Assigning a social role to an AI agent is a useful way to think about designing interactions with a chatbot, and it would help overcome some of these issues. If a child has an AI tutor, its language model should align with this role. Specific boundaries could be defined by the educator, who would adjust them to educational goals and classroom norms. For instance, the tutor may be allowed to ask guiding questions but not give answers; it could provide assistance with improper grammar but not write entire texts. The focus of conversation would be on the educational material and would avoid profanities, politics, and sexual language. 

But if the agent was in a confidant role for this child, we might expect different guardrails. The constraints might be more broadly defined, giving more responsibility to the child.

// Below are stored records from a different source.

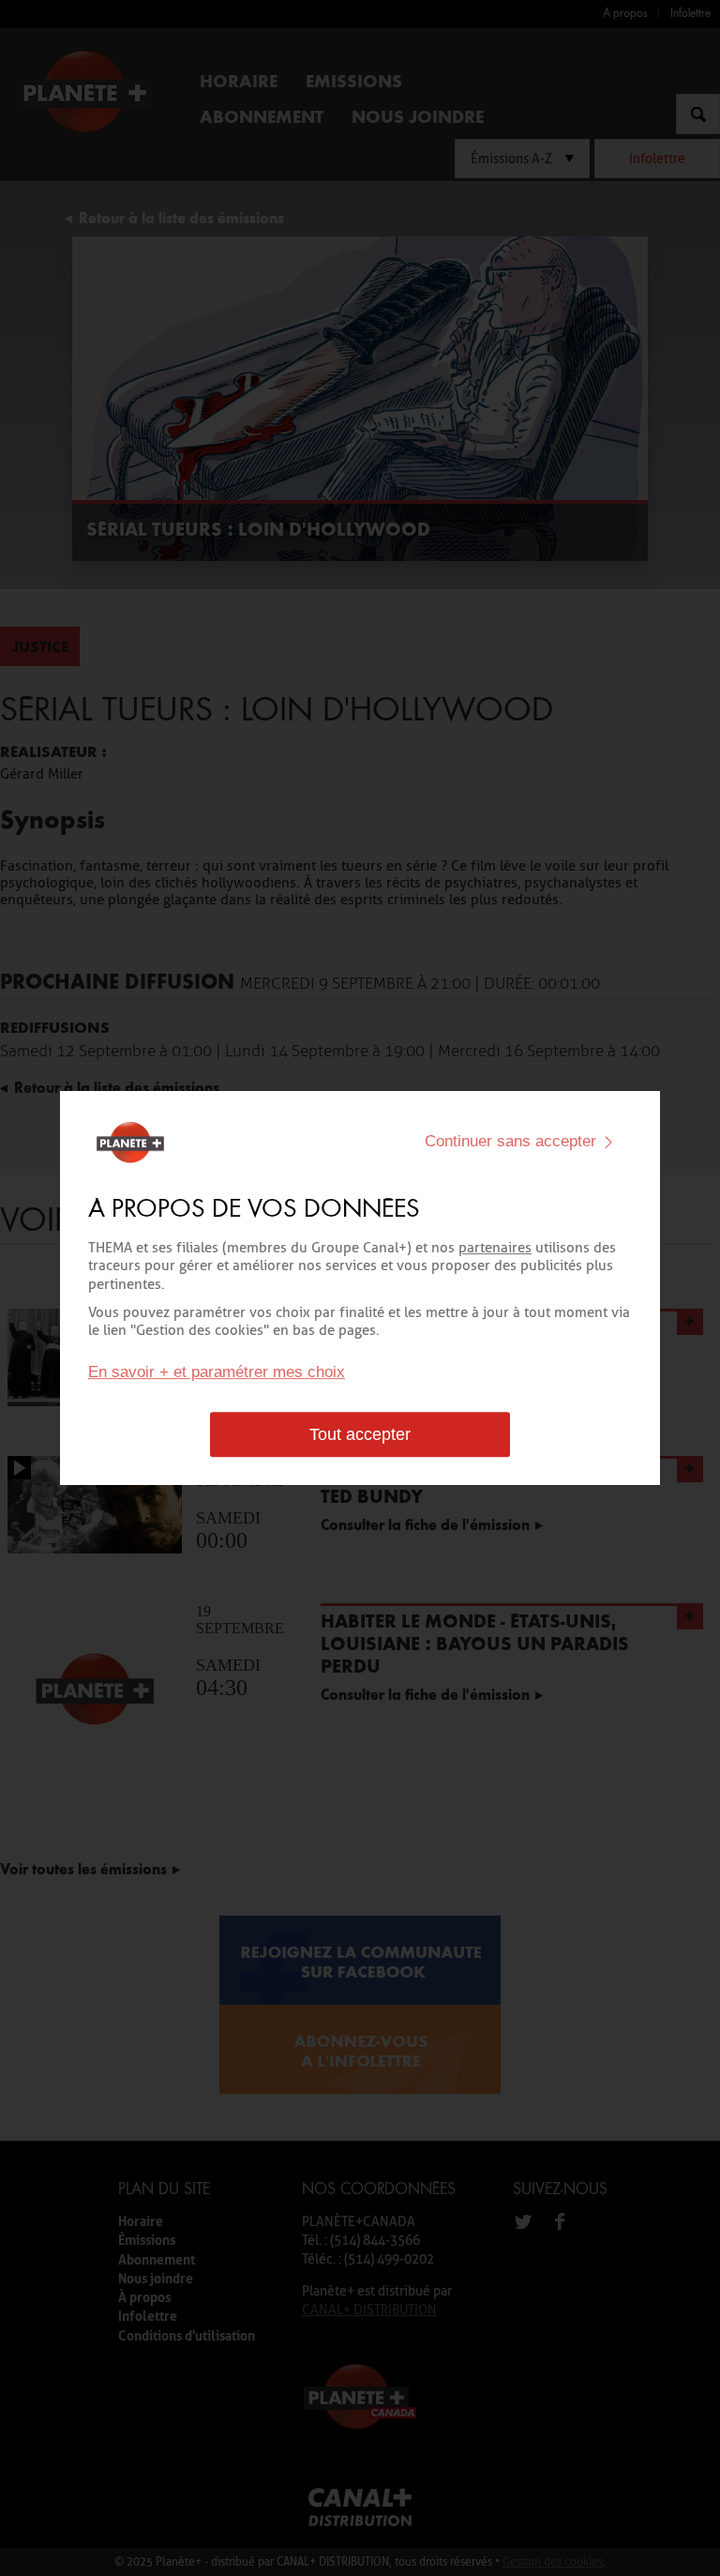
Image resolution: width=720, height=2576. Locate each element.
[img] (608, 1142)
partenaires (495, 1247)
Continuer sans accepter (510, 1141)
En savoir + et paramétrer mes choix (216, 1372)
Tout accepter (360, 1434)
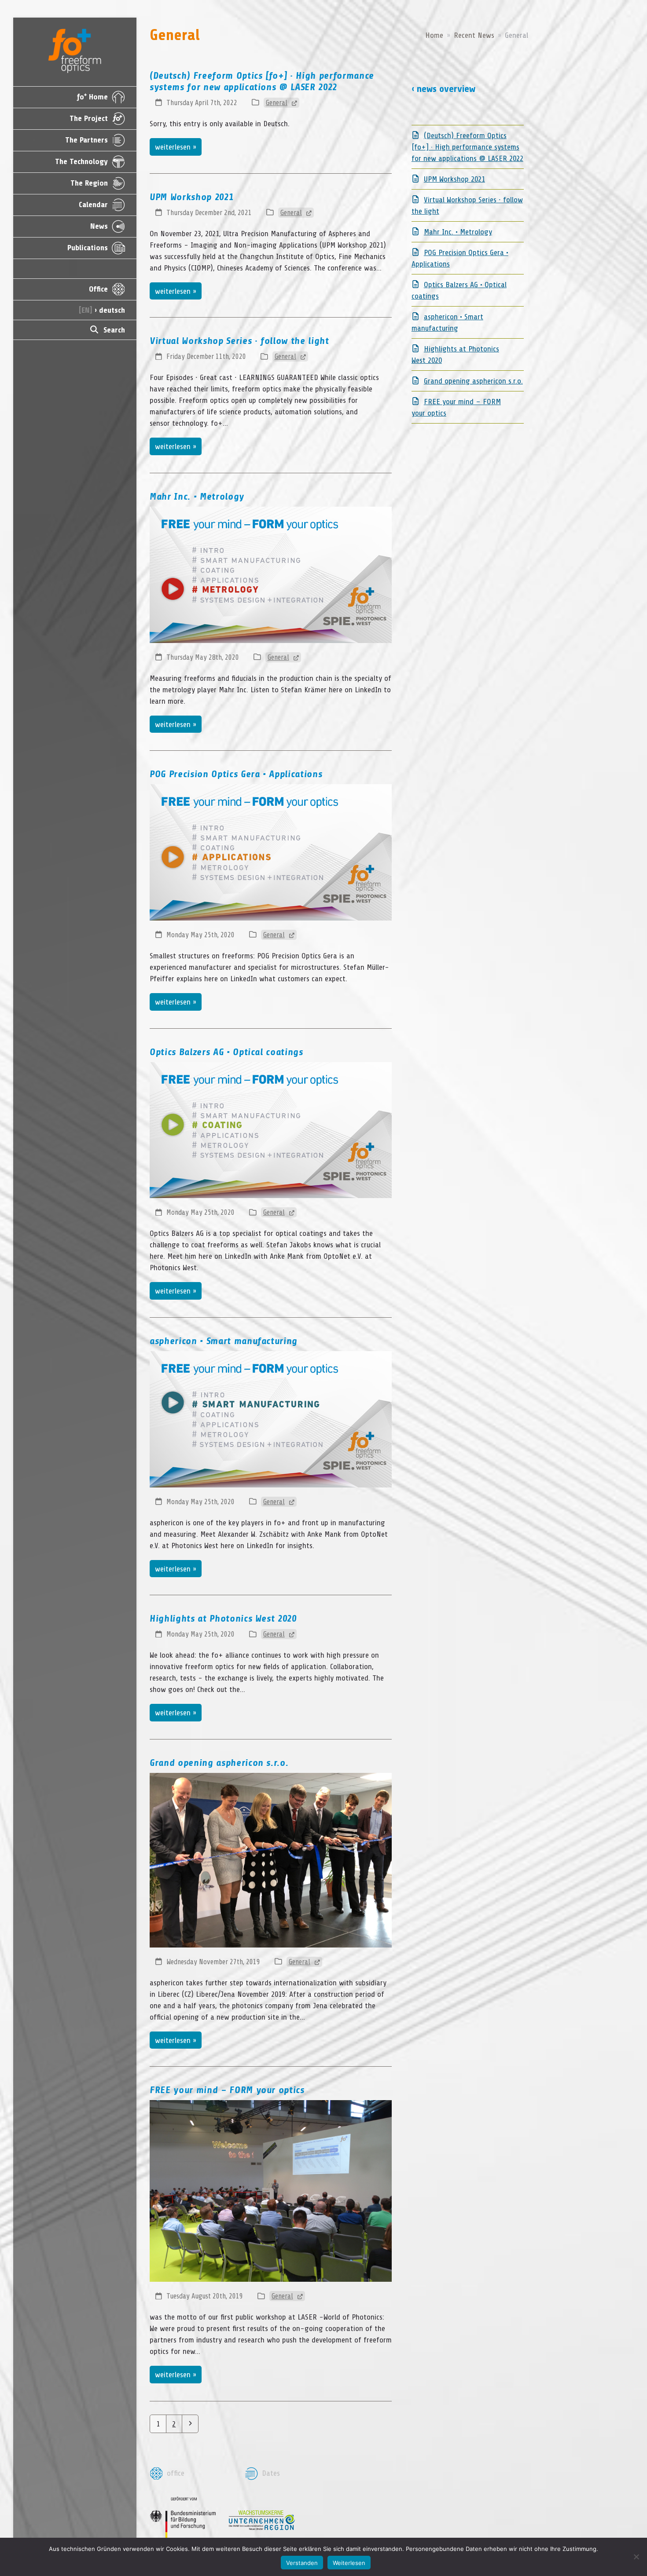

Perhaps there would be more room for playful interactions and responses. Still, some boundaries should be set around age-appropriate language and content, and guarding the child’s physical and mental health. Social contexts are also not limited to one-human/one-agent interactions. 

Once we acknowledge that agents need social roles and boundaries, we need to accept that AI enters a complex social fabric in which multiple stakeholders can have diverging and even conflicting values. In the AI tutor example, the goals of the educator may be different from those of the child, their parents, or the school’s principal. The educator may want the student to get stuck in a productive way, while the parents may prioritize high performance. The principal, on the other hand, might be more concerned with average class outcomes and tutor costs. This kind of constraint-centered thinking is not just about limiting the system, it is also about guiding the user. Knowing an AI’s social role and context can shape user expectations and impact the types of questions and requests raised to the AI in the first place. Therefore, having boundaries on expectations too can help set the stage for safer and more productive interactions. 

A Path Forward

How can companies begin to adopt social constraints in the design of AI agents? One small example is a feature that OpenAI introduced when launching GPT4. The new demo has a “System” input field in its interface, giving users an option to add high-level guides and context into the conversation—or as this article suggests, a social role and interaction boundaries. This is a good start but not enough, as OpenAI is not transparent about how that input changes the AI’s responses. Also, the System field is not necessarily concerned with the social aspects of the AI’s  role in interactions with users.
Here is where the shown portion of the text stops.